Querying our array using Linear Search Q times would give the following time cost with c being a constant associated with O(n):
TLS(n, Q)=Q * c * n.
Querying our array using Binary Search Q times would give the following cost:
TBS(n. Q)=c*(n * log n) + Q * c * (log n).
Now suppose that Q was close to the size of n. We could rewrite these like this:
T′LS(n)=n * c * n
=c * n2.
This leads to a time complexity of O(n2) for searching with approximately n different queries.
For Binary Search, we have the following adjusted formula:
T′BS(n)=c*(n * log n) + n * c * (log n)
=2 * c * (n log n).
This leads to a time complexity of O(n log n) for searching with approximately n different queries.
This means that if you plan on searching the data structure n or more times, Binary Search is the clear winner in terms of scalability.
As a final note, you should always try to run empirical tests on your workloads and hardware to draw conclusions about performance. Processor implementations on modern computers can further complicate these questions. For example, the CPU’s branch prediction and cache behavior may make Linear Search on a sorted list faster than some clever algorithmic search implementation in terms of actual runtimes.

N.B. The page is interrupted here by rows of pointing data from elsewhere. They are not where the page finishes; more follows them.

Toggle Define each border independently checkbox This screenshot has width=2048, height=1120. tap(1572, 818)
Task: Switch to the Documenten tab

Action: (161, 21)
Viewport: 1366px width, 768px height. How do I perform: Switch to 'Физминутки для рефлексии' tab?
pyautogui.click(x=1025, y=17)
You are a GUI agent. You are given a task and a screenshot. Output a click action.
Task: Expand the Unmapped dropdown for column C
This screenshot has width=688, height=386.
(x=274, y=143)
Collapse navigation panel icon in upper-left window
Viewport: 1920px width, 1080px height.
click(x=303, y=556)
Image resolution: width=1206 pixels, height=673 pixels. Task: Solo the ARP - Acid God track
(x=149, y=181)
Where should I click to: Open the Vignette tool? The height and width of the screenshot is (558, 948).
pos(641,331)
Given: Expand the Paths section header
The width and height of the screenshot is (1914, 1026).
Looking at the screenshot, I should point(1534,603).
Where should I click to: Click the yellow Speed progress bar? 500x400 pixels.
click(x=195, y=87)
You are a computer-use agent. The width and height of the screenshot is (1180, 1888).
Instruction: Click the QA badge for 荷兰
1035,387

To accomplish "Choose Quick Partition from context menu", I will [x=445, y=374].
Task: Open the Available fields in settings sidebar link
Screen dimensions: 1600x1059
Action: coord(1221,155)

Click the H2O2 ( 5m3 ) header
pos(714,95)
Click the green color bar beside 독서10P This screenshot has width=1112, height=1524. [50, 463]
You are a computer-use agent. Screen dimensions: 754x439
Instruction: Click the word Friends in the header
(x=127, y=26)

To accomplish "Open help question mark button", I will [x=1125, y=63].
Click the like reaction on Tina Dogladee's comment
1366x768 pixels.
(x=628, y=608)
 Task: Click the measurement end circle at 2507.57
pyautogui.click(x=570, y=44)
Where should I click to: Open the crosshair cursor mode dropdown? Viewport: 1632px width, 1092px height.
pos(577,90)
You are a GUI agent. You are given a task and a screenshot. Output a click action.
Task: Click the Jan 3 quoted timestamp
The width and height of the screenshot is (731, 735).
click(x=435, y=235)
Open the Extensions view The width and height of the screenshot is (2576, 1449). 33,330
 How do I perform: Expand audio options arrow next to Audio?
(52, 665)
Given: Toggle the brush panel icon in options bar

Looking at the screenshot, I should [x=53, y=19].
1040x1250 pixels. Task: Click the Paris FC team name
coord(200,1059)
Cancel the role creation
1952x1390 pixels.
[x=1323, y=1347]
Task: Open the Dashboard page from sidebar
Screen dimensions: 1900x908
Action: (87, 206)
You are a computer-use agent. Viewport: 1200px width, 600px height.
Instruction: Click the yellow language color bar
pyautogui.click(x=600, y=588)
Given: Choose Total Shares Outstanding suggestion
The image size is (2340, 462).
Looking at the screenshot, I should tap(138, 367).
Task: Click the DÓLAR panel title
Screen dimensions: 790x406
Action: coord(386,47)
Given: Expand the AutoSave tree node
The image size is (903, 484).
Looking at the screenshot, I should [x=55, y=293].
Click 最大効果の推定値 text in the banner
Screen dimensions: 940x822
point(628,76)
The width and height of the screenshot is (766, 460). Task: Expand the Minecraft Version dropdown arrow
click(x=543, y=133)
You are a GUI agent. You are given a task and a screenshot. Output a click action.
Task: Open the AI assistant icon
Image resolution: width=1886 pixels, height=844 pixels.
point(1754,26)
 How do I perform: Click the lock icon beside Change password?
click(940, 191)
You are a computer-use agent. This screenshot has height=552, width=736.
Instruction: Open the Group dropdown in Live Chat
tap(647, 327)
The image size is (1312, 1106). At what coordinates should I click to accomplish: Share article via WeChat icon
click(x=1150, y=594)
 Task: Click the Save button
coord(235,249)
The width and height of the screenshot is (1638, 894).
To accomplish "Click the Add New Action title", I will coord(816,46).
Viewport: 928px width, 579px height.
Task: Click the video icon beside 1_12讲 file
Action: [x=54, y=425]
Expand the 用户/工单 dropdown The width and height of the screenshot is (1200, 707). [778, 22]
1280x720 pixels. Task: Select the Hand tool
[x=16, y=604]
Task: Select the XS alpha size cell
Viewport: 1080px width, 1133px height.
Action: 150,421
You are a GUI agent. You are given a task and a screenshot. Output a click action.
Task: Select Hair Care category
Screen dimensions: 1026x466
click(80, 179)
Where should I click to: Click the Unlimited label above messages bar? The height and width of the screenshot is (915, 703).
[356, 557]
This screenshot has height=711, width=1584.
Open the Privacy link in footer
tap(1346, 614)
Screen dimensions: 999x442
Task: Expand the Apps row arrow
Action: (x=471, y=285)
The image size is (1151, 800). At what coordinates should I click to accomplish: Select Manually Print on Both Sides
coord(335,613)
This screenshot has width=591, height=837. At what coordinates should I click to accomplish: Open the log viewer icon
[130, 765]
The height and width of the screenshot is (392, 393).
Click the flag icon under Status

- Implement a Linear Search in your language of choice. Use the following plan to test your implementation on an array of 100 randomly generated values (in random order). Randomly generate 100 values, and use Linear Search to find the value 42. Have your search print the number of unsuccessful checks before finding the value 42 (or reporting not found).
- Take the search function from exercise 1, and modify it to count and return the number of checks Linear Search takes to find the value 42 in a random array. Write a loop to repeat this experiment 100 times, and average the number of checks it takes to find a specific value. What is that number close to? How does it change if you increase the number of tests from 100 to 1,000?
- The reasoning used to determine the time complexity of Binary Search closely resembles similar arguments from chapter 2 on recursion. Implement Binary Search as a recursive algorithm by adding extra parameters for the high and low variables. Make sure your function is tail-recursive to facilitate tail-call optimization.
- With your implementations of Linear and Binary Search, write some tests to generate a number of random queries. Calculate the total time to conduct n/2 queries on a randomly generated dataset. Be sure to include the sorting time for your Binary Search database before calculating the total time for all queries. Compare your result to the Linear Search total query time. Next, repeat this process for n, 2*n, and 4*n queries. At what number of queries does Sorting + Binary Search start to show an advantage over Linear Search?
Due to the age and simplicity of these algorithms, many of the published works in the early days of computing refer to them as being “well known.” Donald Knuth gives some early references to their origin in volume 3 of The Art of Computer Programming.
Knuth, Donald E. The Art of Computer Programming. Pearson Education, 1997.